Thus, the nub of the dispute between the parties is that the applicants want to restrain Oosthuizen from working for Savino for the full two-year period. Put differently, regardless of who wins the Bridgestone tender in April 2023, Oosthuizen on their version, cannot be employed by Savino or any other tyre logistics rival, for approximately one year after the new contract with Bridgestone commences in April 2023. On the respondents’ version he can start employment on 1 December 2022 regardless of when the tender may be put out for consideration. Since this date is presently unclear it could well happen after that date. Comparing the two versions of the time period of the restraint proposed: it is 1 December 2022 versus 5 April 2024 – a difference of about 16 months.’

  1. The proposal does not protect Logistics for purposes of the Bridgestone tender and is not really of any assistance.

  2. Applicants submitted that Oosthuizen should be restrained beyond the period when its interests for at least one year after the tender and the new contract commences. The rationale for this, so it was argued, was that the promise of Oosthuizen joining them in the near future would strengthen the hand of Savino in the Bridgestone tender process.

  3. This approach completely ignores the real protectable interests of Logistics and there is no evidence to make this case. The applicants’ protectable interests are limited to the contract remaining with Logistics until April 2023.

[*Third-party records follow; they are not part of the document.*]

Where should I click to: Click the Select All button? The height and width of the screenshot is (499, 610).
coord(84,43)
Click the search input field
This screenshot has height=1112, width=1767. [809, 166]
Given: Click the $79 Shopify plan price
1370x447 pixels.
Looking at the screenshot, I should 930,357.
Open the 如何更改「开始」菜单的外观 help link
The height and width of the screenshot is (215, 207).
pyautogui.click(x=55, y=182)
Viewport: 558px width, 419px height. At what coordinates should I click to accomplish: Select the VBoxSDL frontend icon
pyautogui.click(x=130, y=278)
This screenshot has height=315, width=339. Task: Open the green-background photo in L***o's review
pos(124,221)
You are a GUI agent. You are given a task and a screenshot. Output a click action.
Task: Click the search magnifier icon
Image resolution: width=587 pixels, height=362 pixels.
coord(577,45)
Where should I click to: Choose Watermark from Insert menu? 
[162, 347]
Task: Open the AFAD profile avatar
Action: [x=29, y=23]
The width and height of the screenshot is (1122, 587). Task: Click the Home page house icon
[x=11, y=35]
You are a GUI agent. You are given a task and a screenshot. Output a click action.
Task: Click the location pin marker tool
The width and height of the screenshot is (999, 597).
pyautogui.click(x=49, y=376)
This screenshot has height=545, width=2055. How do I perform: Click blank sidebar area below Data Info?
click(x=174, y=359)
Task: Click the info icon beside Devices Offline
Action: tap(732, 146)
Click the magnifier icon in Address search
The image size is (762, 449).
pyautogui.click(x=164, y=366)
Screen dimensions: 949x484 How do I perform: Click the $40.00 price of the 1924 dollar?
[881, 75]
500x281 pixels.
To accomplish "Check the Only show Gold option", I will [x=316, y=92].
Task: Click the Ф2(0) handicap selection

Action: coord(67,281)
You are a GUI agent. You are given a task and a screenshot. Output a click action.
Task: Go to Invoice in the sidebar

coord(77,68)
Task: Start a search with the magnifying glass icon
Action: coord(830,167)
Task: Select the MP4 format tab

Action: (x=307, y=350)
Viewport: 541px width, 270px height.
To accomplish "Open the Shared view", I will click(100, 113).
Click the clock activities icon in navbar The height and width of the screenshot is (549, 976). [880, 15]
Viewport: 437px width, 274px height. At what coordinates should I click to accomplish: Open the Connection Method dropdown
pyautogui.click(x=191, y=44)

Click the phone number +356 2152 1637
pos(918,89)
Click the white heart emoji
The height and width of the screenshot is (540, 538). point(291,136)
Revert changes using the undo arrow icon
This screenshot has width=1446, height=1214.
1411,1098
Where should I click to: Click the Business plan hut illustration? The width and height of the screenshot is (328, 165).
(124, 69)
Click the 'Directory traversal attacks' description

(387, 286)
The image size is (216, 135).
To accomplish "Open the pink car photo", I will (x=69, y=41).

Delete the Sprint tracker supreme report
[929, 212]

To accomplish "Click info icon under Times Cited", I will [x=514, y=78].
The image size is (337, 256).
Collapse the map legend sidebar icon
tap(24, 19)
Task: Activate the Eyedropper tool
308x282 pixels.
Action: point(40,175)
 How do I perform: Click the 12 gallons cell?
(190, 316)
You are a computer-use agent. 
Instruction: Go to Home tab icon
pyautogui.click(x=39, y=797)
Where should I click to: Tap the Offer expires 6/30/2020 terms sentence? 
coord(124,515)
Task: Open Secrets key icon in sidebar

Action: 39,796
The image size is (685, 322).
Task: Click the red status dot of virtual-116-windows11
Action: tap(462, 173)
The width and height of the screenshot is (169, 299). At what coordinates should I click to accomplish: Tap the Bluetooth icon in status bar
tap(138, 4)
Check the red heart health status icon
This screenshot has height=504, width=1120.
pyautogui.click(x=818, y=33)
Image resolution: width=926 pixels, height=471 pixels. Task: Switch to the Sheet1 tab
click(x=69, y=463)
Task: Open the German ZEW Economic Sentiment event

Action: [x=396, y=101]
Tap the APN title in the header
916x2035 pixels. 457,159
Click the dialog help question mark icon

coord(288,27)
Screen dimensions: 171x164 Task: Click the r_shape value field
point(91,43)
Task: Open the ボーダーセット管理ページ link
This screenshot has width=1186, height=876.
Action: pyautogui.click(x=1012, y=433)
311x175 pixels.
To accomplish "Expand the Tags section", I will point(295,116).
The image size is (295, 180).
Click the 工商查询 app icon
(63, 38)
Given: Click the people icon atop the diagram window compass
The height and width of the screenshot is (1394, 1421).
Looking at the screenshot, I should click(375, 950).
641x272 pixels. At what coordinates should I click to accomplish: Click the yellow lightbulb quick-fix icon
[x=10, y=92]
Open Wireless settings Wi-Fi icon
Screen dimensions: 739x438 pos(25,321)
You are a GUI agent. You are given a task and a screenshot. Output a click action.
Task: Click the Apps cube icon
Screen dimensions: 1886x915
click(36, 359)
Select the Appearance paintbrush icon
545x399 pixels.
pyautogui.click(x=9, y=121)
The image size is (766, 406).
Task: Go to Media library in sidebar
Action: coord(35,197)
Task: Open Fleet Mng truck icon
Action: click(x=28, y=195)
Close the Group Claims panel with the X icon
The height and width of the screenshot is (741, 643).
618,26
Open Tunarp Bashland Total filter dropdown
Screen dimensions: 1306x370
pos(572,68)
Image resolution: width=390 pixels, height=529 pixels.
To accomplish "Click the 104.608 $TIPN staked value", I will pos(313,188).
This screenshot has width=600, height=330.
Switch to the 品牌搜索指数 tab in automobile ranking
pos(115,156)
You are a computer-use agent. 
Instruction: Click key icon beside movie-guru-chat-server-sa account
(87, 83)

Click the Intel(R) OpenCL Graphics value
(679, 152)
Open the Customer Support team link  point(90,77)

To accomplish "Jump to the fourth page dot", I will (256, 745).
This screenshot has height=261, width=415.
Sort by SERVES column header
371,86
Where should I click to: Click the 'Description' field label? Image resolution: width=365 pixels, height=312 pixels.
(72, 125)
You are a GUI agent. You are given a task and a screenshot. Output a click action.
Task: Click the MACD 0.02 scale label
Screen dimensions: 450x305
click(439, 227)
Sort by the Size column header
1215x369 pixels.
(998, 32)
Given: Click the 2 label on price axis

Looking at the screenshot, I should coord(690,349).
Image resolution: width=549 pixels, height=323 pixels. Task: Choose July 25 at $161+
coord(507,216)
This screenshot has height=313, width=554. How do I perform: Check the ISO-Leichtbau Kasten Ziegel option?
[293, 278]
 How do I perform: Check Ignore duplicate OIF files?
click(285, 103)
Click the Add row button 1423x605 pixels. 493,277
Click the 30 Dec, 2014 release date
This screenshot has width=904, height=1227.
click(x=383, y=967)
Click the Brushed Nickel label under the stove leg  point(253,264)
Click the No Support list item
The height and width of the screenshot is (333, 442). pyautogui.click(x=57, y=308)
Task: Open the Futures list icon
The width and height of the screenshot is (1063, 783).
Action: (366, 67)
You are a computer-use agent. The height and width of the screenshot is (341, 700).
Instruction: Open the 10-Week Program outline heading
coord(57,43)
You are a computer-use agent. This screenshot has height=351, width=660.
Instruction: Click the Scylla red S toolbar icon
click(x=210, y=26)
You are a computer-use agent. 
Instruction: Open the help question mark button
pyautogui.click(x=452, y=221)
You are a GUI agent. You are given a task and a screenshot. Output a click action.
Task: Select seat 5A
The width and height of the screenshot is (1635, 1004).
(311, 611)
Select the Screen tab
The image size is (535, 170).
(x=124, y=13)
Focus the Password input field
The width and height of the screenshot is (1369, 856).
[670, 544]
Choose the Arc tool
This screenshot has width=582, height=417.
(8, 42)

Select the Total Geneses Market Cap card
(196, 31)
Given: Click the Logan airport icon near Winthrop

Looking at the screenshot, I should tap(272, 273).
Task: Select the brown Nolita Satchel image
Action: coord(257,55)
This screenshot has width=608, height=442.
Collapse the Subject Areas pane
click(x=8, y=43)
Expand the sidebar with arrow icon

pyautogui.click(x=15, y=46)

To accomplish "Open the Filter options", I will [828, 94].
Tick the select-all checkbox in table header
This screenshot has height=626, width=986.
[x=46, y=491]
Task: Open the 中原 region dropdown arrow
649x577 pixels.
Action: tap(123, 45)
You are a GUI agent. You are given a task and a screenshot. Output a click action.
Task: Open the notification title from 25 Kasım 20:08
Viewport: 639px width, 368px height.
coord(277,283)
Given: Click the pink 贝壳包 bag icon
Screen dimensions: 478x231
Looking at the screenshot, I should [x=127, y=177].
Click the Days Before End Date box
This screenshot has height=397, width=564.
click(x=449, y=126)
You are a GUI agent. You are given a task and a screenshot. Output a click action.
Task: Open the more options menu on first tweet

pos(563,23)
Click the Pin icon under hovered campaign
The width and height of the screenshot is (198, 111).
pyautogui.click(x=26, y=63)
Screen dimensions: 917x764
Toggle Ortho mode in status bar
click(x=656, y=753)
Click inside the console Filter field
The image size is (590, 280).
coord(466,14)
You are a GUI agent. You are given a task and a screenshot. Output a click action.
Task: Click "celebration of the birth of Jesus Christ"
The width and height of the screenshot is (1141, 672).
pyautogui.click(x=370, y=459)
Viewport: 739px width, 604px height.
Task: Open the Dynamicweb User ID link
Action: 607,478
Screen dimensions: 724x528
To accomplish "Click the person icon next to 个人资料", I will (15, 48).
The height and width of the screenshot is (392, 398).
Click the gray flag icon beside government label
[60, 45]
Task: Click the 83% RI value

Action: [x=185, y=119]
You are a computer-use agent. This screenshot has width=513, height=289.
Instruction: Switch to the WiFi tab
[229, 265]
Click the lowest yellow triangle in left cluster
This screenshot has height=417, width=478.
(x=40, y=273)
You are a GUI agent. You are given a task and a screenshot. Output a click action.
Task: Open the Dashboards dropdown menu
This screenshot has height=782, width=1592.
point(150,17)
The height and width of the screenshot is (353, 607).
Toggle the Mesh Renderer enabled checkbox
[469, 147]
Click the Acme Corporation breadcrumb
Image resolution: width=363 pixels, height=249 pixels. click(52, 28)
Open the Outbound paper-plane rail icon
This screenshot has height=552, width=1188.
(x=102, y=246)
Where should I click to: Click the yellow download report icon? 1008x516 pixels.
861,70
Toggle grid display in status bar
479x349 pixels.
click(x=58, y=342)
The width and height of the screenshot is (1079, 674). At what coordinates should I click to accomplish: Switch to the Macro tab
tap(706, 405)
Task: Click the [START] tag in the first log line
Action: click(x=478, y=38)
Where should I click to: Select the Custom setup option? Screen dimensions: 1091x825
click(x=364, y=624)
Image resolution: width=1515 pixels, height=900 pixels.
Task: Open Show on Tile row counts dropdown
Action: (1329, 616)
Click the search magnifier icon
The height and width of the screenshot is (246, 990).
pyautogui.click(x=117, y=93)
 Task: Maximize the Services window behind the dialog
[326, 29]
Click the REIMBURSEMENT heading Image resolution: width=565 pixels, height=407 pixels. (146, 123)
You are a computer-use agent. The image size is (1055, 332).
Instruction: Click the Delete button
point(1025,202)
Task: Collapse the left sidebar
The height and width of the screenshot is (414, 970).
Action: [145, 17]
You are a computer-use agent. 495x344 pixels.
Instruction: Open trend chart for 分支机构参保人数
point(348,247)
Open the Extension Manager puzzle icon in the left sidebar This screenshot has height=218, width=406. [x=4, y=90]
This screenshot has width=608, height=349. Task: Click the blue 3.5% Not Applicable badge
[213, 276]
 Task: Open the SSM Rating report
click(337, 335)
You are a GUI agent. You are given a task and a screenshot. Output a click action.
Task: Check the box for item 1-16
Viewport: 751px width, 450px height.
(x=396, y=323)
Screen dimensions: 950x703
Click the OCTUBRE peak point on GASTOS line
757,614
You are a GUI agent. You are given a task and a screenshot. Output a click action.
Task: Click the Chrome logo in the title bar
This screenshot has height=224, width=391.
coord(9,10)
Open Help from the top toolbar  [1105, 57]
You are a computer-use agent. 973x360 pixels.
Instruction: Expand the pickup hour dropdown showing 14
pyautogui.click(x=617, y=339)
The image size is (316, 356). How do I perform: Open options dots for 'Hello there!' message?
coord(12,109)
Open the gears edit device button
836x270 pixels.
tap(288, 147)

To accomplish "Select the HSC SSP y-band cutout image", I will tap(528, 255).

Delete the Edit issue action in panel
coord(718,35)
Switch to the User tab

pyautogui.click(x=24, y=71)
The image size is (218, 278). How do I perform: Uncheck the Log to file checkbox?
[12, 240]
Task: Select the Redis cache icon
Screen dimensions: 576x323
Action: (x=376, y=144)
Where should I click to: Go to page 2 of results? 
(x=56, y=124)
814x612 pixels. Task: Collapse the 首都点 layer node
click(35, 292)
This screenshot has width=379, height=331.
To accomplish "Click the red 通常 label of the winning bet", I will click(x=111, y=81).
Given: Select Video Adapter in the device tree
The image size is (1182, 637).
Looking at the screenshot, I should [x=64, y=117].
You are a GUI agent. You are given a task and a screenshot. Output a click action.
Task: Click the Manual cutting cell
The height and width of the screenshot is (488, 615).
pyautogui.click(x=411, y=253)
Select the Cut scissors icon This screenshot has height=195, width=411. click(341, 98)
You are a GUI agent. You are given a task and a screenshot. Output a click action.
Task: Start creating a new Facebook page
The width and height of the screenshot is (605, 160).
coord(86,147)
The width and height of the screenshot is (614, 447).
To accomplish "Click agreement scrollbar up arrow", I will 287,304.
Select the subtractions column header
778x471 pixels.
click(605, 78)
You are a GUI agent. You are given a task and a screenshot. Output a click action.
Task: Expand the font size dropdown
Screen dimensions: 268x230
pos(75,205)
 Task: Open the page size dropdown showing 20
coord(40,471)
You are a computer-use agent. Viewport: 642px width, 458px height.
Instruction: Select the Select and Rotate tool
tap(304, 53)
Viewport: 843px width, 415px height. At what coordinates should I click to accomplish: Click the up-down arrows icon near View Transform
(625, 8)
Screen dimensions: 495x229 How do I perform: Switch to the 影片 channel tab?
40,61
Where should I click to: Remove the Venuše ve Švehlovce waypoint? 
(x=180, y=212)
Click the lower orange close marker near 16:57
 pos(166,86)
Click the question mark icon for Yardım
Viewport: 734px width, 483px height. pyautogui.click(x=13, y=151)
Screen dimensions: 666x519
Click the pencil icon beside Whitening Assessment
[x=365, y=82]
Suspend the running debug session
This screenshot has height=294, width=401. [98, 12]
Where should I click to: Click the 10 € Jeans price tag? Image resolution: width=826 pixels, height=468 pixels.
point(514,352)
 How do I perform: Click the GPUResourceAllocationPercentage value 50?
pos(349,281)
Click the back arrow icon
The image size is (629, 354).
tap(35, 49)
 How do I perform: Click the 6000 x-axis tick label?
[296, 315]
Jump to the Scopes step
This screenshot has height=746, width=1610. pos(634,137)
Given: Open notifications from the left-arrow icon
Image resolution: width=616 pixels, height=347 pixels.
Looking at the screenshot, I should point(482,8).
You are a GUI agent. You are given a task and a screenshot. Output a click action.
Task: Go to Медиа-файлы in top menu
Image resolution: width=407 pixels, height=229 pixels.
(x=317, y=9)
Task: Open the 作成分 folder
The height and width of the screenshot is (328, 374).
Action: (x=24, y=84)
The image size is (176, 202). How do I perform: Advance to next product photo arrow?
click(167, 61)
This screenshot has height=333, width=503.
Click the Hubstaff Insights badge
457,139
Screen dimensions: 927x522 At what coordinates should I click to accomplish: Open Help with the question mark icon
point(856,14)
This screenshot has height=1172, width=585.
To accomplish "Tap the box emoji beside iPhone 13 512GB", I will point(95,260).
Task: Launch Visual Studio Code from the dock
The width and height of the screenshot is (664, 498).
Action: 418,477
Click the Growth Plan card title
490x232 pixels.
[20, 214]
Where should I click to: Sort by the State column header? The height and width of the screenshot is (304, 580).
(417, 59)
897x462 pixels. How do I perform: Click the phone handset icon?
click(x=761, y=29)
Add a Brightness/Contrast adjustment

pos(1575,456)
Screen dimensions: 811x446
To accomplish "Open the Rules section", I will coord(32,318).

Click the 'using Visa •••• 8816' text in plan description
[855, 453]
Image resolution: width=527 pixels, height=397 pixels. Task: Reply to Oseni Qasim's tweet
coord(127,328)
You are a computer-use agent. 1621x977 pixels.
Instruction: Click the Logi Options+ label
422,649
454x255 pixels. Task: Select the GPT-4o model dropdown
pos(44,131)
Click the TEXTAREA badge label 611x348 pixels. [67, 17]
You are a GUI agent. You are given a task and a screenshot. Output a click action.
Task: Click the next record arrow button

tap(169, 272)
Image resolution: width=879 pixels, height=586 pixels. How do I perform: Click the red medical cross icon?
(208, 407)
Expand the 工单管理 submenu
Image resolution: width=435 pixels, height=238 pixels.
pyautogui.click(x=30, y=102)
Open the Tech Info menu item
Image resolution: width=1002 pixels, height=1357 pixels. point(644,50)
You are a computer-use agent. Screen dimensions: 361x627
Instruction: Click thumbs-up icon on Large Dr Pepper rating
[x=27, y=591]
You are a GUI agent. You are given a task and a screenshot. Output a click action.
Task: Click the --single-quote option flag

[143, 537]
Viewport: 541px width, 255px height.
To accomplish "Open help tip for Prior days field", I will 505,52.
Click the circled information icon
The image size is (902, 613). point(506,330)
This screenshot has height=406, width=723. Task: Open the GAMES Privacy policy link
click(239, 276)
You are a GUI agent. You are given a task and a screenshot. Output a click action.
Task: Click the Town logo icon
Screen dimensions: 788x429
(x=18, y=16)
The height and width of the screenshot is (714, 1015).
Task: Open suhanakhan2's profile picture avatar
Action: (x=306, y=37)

  4. Given that it is Oosthuizen, and by employing Oosthuizen, Savino, that is posing a threat to the legitimate business activities of Logistics, it is obvious that some form of relaxation of the restraint is necessary. There is authority for upholding the restraint in part and declaring it unenforceable in part.16

  5. The court a quo balanced the competing interests, taking into account that Oosthuizen has a right to work in his current profession as a specialist in logistics for tyre manufacturers and that any restraint longer than required to protect Logistics’ legitimate interests would be unfairly prejudicial to him. Thus, he found that the interests of all the parties can be accommodated if Oosthuizen is paid out for the period in which he is unable to take up employment with Savino for a rival tyre logistical provider. If, however, he takes up other non-conflicting employment during this period, he will cease to have a right to be paid by the applicants.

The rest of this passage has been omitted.